Joseph Bernard Rogers (July 8, 1964 – October 7, 2013) was an American politician served as the 45th Lieutenant Governor of Colorado from 1999 to 2003.

Early life and education
Rogers was born on July 8, 1964, in Omaha, Nebraska to Joe Louis Rogers and Lola Marie Rogers. He later moved with his family to Colorado, and was raised in Commerce City. He earned a Bachelor of Arts degree from Colorado State University and Juris Doctor from the Arizona State University College of Law. Rogers was a member of Alpha Phi Alpha fraternity.

Career
As an attorney, Rogers practiced law in Colorado and served as staff counsel to U.S. Senator Hank Brown. In 1996, Rogers ran for Colorado's 1st congressional district as a Republican, gaining 42% of the vote.

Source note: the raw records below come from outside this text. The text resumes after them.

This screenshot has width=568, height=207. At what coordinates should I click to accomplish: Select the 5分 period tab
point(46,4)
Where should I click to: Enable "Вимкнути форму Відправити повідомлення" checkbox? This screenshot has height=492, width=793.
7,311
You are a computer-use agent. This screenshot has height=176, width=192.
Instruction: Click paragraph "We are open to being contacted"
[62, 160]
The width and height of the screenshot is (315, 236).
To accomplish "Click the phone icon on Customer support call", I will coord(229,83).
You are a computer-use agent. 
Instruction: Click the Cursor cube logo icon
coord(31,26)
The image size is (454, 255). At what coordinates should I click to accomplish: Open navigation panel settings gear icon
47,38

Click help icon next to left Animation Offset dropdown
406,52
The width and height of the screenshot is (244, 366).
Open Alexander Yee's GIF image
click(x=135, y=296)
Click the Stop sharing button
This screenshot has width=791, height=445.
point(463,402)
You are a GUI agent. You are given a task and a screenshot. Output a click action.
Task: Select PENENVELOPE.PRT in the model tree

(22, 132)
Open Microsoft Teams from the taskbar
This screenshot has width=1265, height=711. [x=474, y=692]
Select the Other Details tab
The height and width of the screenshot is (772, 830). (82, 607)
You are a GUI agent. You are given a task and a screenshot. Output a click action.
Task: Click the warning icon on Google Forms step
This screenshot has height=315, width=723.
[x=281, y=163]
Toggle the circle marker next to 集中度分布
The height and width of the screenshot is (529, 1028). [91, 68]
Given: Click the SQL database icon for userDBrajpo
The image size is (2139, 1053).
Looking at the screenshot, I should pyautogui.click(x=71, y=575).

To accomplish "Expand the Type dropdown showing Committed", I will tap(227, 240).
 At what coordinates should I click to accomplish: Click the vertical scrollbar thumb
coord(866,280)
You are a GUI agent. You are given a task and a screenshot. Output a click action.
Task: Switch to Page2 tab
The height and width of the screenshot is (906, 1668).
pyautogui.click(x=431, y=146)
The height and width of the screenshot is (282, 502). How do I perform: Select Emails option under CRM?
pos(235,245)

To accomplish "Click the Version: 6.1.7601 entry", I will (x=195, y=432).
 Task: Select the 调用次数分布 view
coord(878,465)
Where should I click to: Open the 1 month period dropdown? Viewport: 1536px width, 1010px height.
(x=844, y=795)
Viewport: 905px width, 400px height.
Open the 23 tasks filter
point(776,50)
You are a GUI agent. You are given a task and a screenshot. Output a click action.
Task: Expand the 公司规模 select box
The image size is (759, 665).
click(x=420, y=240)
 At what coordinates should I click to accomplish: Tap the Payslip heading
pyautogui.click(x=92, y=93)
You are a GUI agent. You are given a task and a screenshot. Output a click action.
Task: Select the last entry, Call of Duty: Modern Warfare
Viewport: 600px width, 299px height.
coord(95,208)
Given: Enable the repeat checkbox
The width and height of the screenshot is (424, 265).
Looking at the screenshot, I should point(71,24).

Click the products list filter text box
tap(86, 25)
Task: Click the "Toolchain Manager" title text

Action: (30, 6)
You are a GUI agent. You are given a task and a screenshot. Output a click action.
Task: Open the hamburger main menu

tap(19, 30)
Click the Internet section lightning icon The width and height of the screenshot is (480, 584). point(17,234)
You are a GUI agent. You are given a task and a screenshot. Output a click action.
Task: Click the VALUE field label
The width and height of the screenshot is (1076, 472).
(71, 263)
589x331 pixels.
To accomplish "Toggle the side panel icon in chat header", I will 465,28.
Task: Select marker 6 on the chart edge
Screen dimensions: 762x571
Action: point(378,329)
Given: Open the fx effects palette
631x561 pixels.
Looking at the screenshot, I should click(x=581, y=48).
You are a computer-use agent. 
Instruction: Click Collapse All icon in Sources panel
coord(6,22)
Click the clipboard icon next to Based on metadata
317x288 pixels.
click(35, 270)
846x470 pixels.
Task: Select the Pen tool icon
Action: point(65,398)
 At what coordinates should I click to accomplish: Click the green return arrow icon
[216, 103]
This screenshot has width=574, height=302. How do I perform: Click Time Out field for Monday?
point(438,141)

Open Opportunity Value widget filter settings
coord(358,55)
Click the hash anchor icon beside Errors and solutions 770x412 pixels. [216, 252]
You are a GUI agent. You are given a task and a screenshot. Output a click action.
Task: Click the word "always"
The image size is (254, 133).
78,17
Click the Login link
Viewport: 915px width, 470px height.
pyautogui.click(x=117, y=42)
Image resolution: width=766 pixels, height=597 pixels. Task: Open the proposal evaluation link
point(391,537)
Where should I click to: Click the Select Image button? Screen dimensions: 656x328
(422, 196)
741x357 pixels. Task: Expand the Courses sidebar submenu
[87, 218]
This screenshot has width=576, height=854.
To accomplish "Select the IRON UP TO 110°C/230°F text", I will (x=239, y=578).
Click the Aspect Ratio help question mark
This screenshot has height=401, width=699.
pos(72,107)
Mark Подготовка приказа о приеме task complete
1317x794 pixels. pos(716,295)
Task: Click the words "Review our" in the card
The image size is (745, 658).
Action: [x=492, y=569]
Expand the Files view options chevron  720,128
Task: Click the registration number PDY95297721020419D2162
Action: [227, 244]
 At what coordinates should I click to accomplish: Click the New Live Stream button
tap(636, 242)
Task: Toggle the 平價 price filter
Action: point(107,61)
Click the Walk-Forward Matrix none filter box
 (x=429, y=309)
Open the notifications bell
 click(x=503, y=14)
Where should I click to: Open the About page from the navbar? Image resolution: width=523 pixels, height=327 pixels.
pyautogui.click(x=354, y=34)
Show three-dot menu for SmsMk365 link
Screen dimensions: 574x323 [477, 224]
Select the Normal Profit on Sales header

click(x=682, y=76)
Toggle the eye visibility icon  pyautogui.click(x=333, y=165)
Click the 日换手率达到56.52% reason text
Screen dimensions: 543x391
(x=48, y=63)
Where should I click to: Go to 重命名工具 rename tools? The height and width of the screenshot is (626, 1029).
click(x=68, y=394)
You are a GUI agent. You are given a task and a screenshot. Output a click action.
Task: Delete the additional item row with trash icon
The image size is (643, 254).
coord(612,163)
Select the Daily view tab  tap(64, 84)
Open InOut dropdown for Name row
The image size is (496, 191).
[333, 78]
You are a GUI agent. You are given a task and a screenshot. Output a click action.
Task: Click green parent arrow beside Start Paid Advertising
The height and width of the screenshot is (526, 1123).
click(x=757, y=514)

In 1998, he was elected the second black lieutenant governor of Colorado after George L. Brown, who served from 1975 to 1979. As lieutenant governor, Rogers was a principal speaker at the 2000 Republican National Convention. Personal and political conflicts with his running mate, Governor Bill Owens, kept him off the reelection ticket in 2002. Issues that strained their professional relationship included disagreements over spending and funeral arrangements for Vikki Buckley, the former state Secretary of State.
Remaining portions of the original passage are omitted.